2025 YILI TEMMUZ AYI GAZETECİLERE YÖNELİK HAK İHLALLERİ RAPORU

2025 YILI TEMMUZ AYI GAZETECİLERE YÖNELİK HAK İHLALLERİ RAPORU

 

PKK Lideri Abdullah Öcalan’ın “Barış ve Demokratik Toplum Çağrısı” ile gelişen siyasi gelişmeler Türkiye’de demokratikleşme umudunu yeniden yeşertti. Basın özgürlüğü bir ülkenin demokrasi karnesini belirleyen en önemli etmenlerden biridir. Ancak demokratikleşmenin konuşulduğu Türkiye’de basına dönük saldırılar azalmamış, aksine artarak devam etmiştir.

Temmuz ayında da gazeteciler haber yaptıkları için gözaltına alındı, ağaç kesimini, yolsuzlukları haberleştirdikleri ve katledilen meslektaşlarını andıkları için gazetecilere soruşturmalar açıldı. Temmuz ayında 8 gazeteci gözaltına alınırken 5 gazeteci tutuklandı. Furkan Karabey, ortada iddianame bile olmadan hukuksuz bir şekilde cezaevinde tutulmaya devam ediyor. Şubat ayından beri tutuklu olan Ercüment Akdeniz, ilk duruşmasında hiçbir delil olmamasına rağmen “tanıklar” dinlenmediği için tahliye edilmedi. Haziran ayının son gününde Leman Dergisi’ne yapılan saldırıların ardından iktidar, saldırıları destekleyerek beş LeMan Dergisi çalışanı tutuklarken, hem dergi hakkında toplatma kararı verdi hem de mali soruşturma başlattı.

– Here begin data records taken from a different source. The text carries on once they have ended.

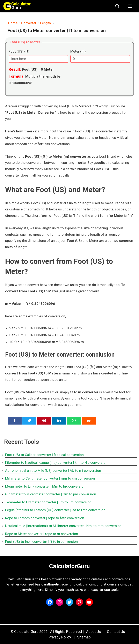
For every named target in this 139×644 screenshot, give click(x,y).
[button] (117, 6)
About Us (93, 632)
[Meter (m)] (100, 59)
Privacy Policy (60, 637)
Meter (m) (78, 51)
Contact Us (116, 632)
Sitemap (84, 637)
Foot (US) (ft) (19, 51)
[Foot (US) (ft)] (38, 59)
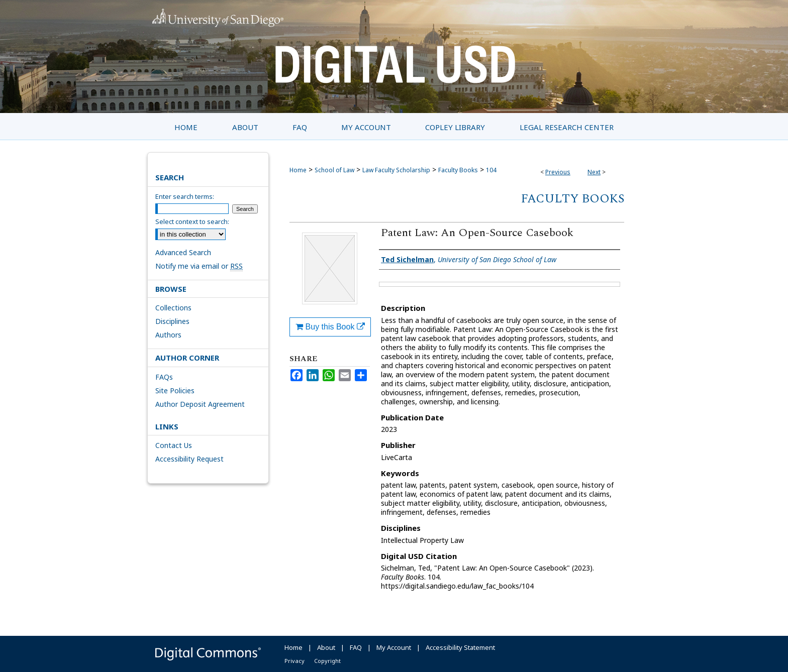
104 (491, 170)
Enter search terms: (184, 196)
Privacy (294, 660)
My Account (393, 647)
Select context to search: (192, 221)
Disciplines (172, 321)
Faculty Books (458, 170)
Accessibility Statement (460, 647)
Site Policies (175, 390)
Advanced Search (183, 252)
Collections (173, 307)
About (326, 647)
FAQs (164, 377)
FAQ (356, 647)
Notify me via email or (199, 266)
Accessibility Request (189, 459)
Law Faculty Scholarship (396, 170)
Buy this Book (330, 326)
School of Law (334, 170)
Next (594, 172)
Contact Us (173, 445)
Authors (168, 334)
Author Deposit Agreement (200, 404)
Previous (558, 172)
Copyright (327, 660)
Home (298, 170)
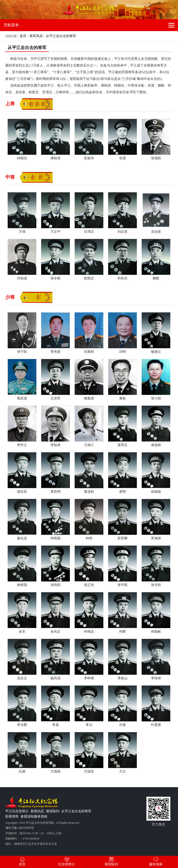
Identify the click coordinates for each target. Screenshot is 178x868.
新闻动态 (37, 811)
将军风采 (36, 36)
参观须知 (27, 816)
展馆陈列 (53, 811)
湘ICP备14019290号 (20, 828)
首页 (23, 36)
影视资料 (12, 816)
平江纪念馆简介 (17, 811)
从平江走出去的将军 (61, 36)
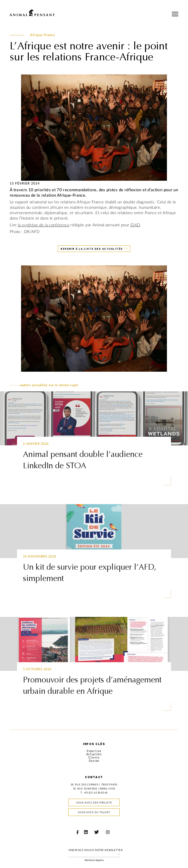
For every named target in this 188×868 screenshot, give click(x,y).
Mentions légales (94, 861)
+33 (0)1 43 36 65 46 (96, 793)
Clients (94, 758)
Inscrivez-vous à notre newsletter (95, 850)
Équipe (94, 761)
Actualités (94, 755)
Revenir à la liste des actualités (91, 249)
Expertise (94, 751)
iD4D (135, 225)
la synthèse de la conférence (44, 225)
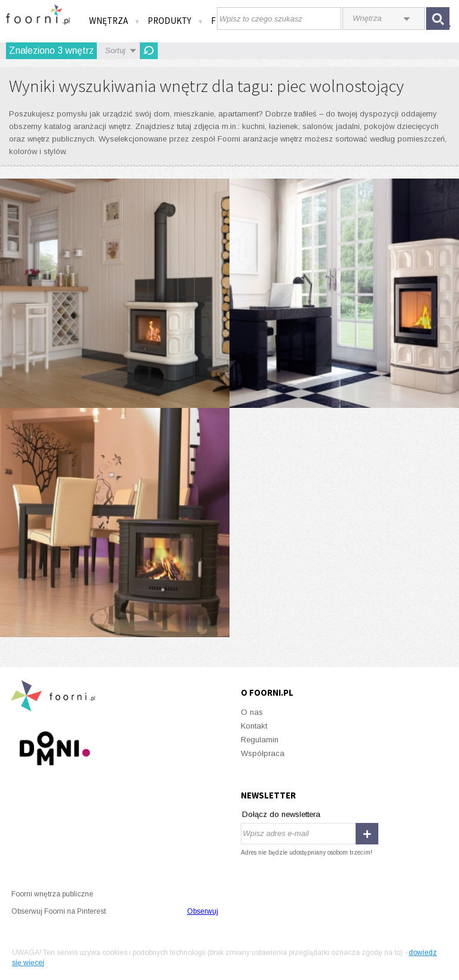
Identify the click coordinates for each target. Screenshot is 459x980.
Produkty (176, 20)
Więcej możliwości (115, 523)
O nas (252, 712)
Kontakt (254, 726)
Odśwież (149, 51)
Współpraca (262, 753)
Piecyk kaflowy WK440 (115, 293)
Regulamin (259, 739)
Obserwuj (203, 911)
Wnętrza (115, 20)
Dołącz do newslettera (281, 814)
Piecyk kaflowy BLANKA (344, 293)
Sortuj (115, 50)
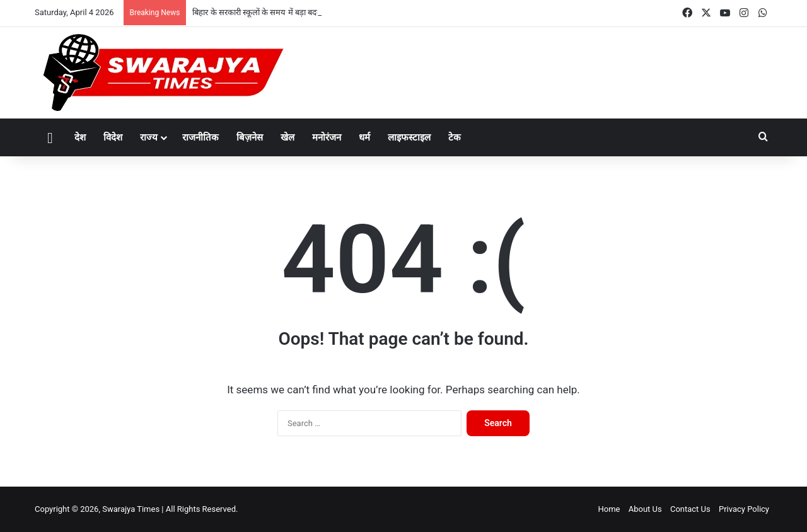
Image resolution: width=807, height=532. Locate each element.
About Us (645, 509)
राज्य (149, 137)
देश (80, 137)
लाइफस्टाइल (409, 137)
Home (608, 509)
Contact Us (690, 509)
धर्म (364, 137)
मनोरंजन (327, 137)
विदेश (113, 137)
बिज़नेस (250, 137)
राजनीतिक (200, 137)
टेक (455, 137)
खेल (287, 137)
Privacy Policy (744, 509)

Temmuz ayında 30 dosyada 84 gazetecinin yargılanmasına devam edilmiştir. Bu davalardan biri de 44 gazetecinin yargılandığı ve 13 yıldır süren KCK Basın davası olmuştur. Bu dava, Türkiye’nin basın özgürlüğü karnesinde kara bir tablo olarak 13 yıl duruyor. 6 gazeteciye soruşturma açılırken bir soruşturma davaya dönüştürüldü. 8 gazeteciye 8 yıl 4 ay 25 gün ve 40.500 TL idari para cezası verildi.

Temmuz ayında da sansür sürerken RTÜK’ün anti-demokratik kararları bir tehdit aracına dönüştü. RTÜK, 1 kanala 10, 1 kanala 5 gün ekran karartma cezası verirken 2 kanala da para cezası verdi. Temmuz ayında 45 internet sitesi kapatılırken 10 habere, 63 sanal medya içeriğine de erişim engeli getirildi.

Yukarıda sunduğumuz veriler birer rakamdan öte Türkiye’nin demokrasi karnesidir. Türkiye’nin demokratikleşmesi ve yeşeren barış umutlarının başarıya ulaşılabilmesi için basın özgürlüğü önündeki tüm engeller bir an önce kaldırılmalıdır. Basın özgürlüğü önünde engel olan sansür yasaları, etki ajanlığı yasası lağvedilmelidir. Yaptıkları haberlerden dolayı tutuklanan tüm gazeteciler serbest bırakılmalıdır. AKP’nin ceza aracı haline gelen RTÜK ve BTK demokratik bir yapıya dönüştürülmelidir.  Bu taleplerimiz karşılandıkça hem basın özgürlüğünde önemli bir mesafe kat edilmiş olacak hem de Türkiye’nin demokratikleşmesine güç verecektir.

Devlet Bahçeli’nin çağrısı ile başlayan PKK Lideri Abdullah Öcalan’ın somut adımları ile gelişen süreci destekliyor, bu sürecin başarıya ulaşabilmesi için gazetecilerin Abdullah Öcalan ile görüşmesi önündeki engeller bir an önce ortadan kaldırılmalıdır. Gazeteciler toplumun aynasıdır ve bu sürecin halkla buluşması için gazetecilerin rolü hayati önemdedir. Bu temelde, gazeteciliği savunmaya devam ederek demokratik toplum inşasında öncü rol olmaya devam edeceğiz.